**What is being asked:**
Search the entries for the word "resolution" and copy each line that has it.

===== Available data

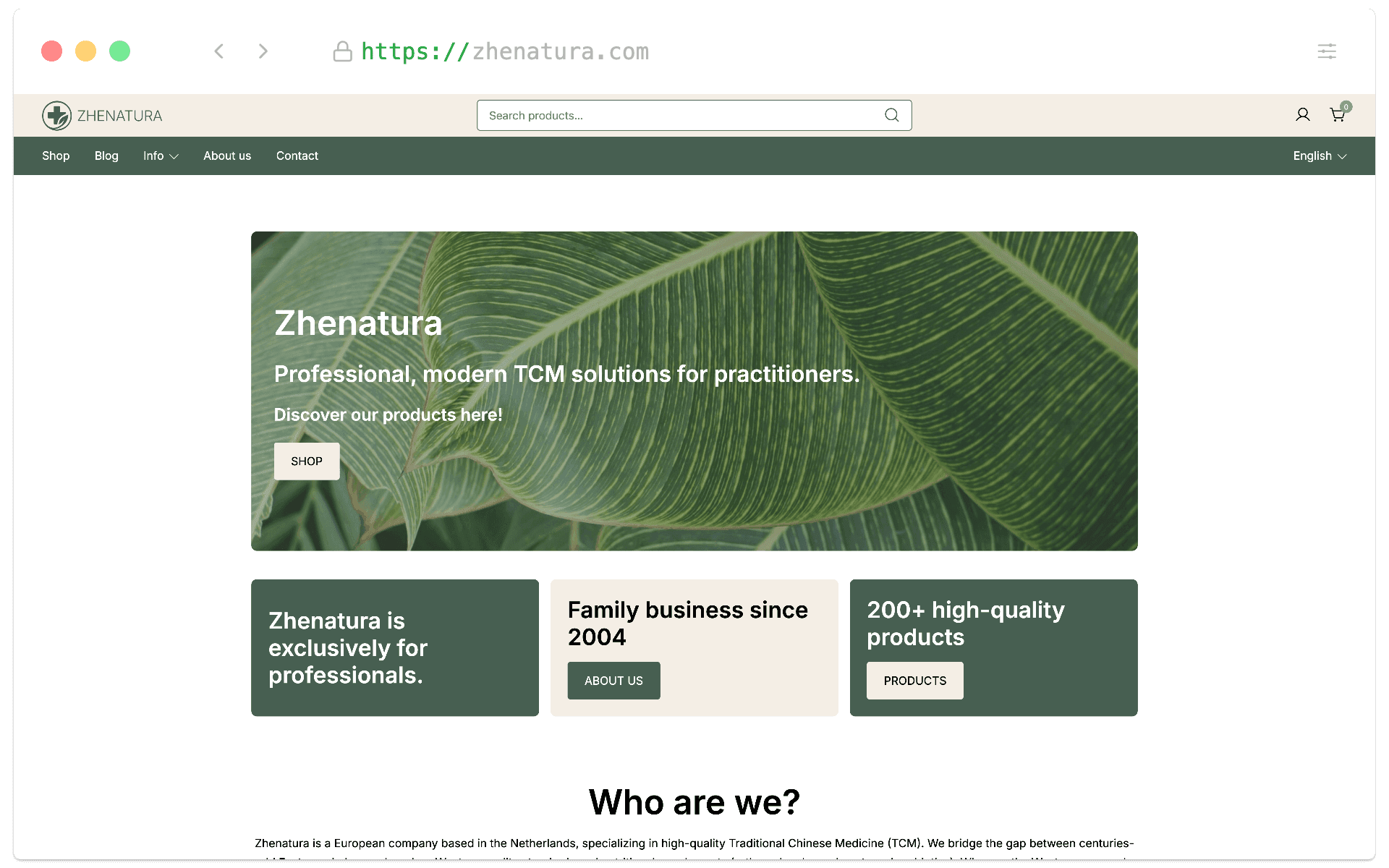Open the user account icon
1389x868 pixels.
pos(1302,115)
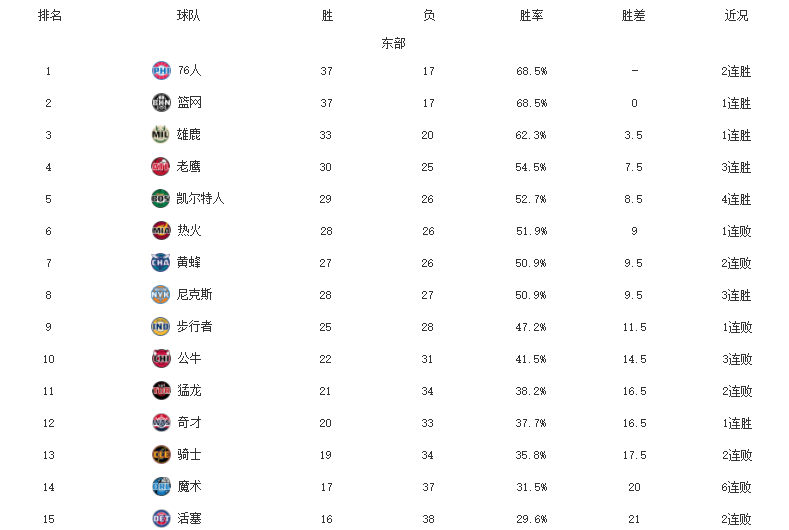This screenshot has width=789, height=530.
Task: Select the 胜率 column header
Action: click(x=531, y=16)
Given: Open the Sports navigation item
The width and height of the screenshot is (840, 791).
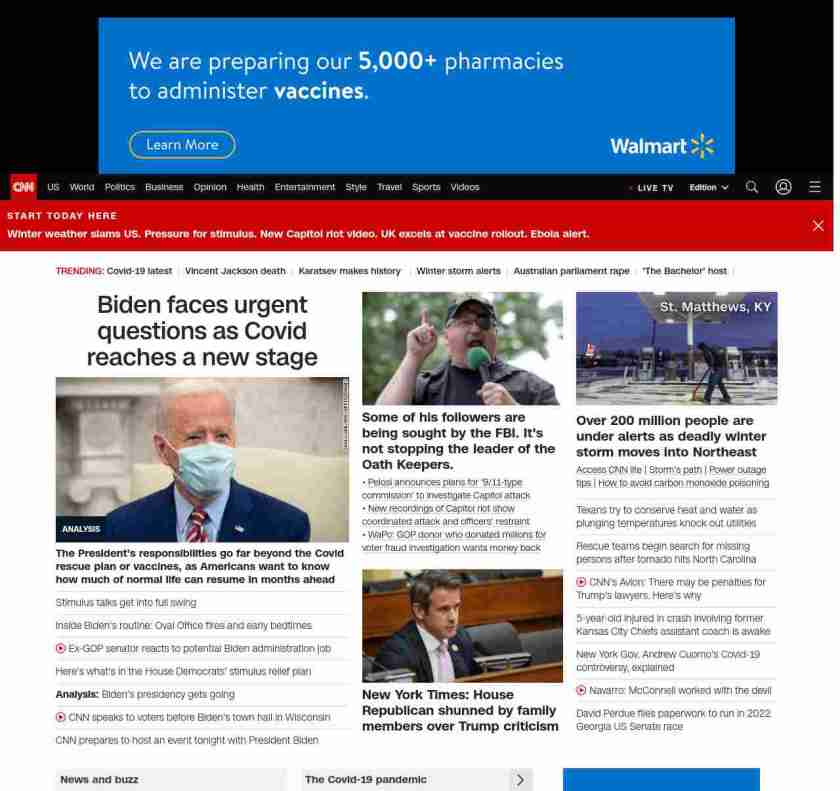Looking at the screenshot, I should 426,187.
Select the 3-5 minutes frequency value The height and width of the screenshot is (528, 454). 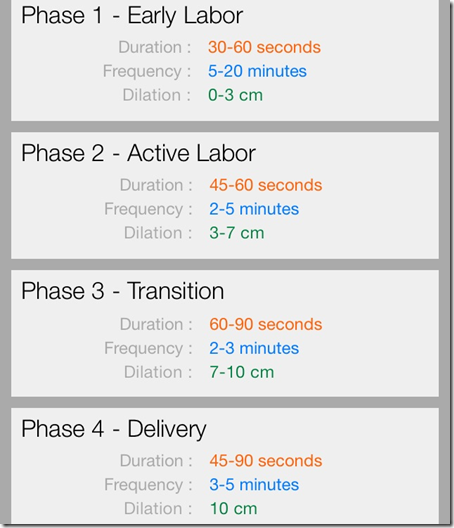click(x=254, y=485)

==========
===== Available data

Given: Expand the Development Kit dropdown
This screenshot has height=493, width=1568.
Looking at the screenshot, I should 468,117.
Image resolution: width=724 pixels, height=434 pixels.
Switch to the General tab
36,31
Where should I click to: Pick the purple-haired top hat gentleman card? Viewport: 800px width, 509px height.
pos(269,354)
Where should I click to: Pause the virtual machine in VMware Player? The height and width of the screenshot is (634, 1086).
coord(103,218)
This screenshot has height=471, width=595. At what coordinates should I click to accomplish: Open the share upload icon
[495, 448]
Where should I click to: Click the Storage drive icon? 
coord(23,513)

==========
===== Available data

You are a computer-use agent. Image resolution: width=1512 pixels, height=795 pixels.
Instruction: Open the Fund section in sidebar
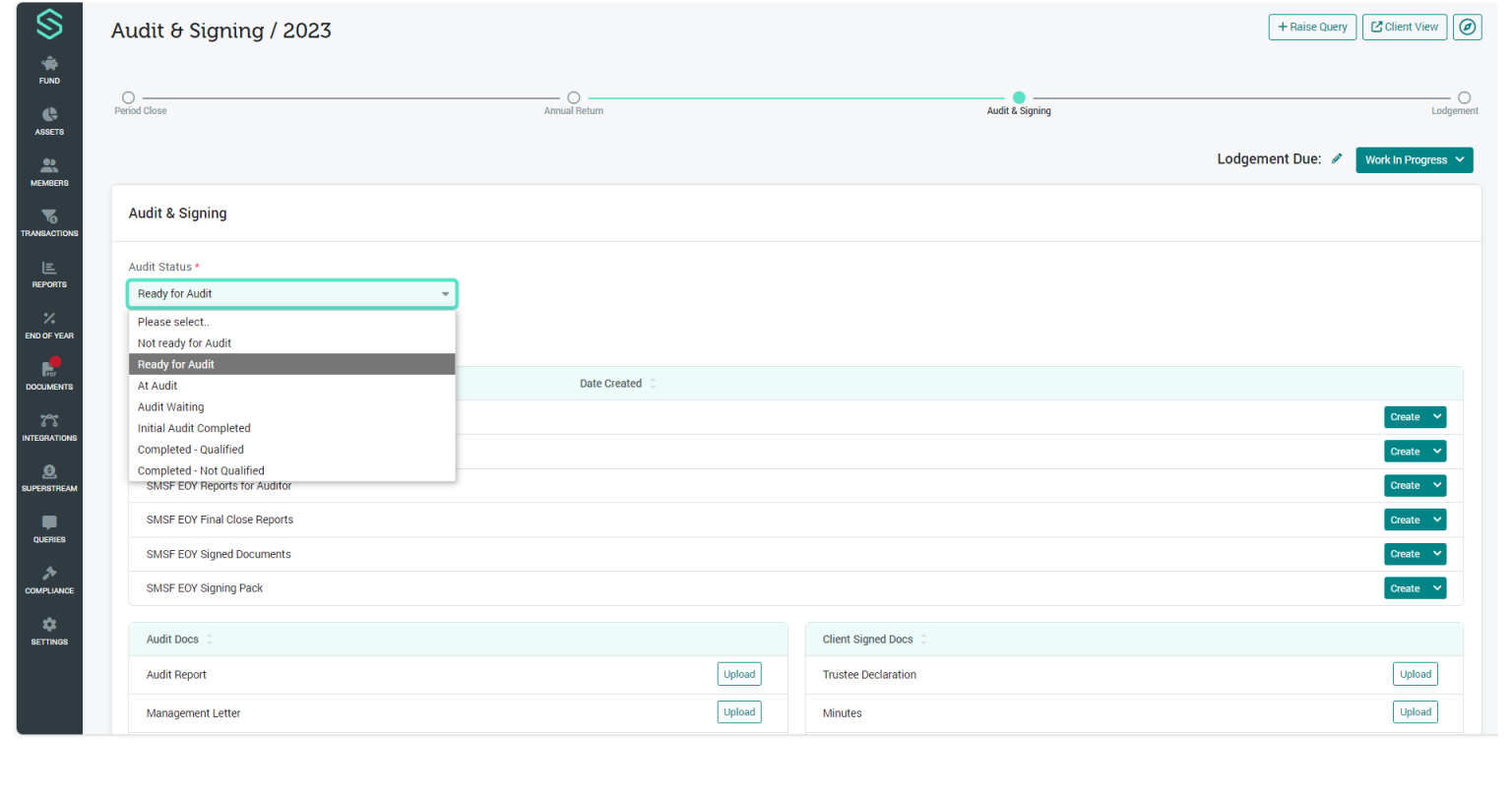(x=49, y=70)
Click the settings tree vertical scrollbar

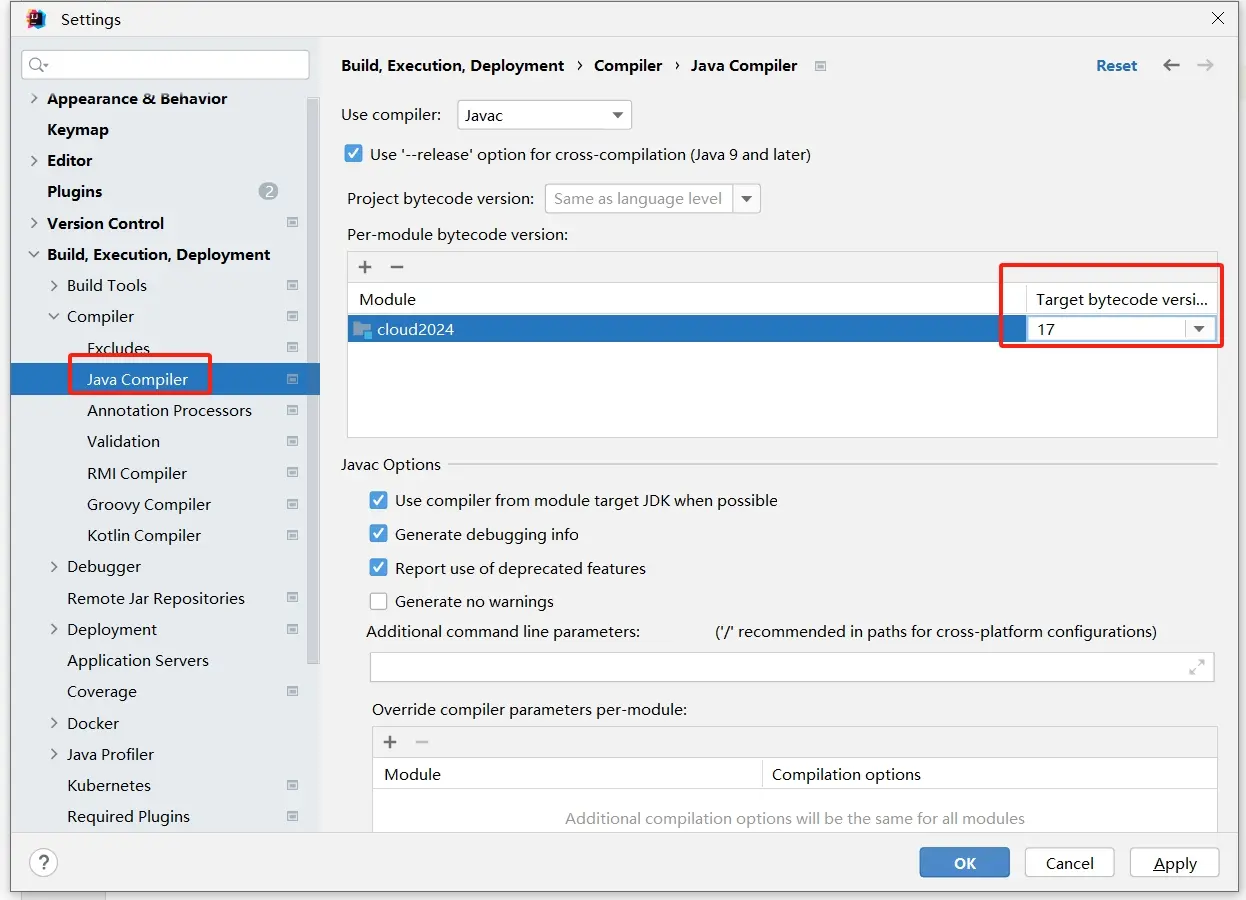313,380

==========

**Task output:**
Image resolution: width=724 pixels, height=434 pixels.
You are a computer-use agent. Image resolution: width=1512 pixels, height=795 pixels.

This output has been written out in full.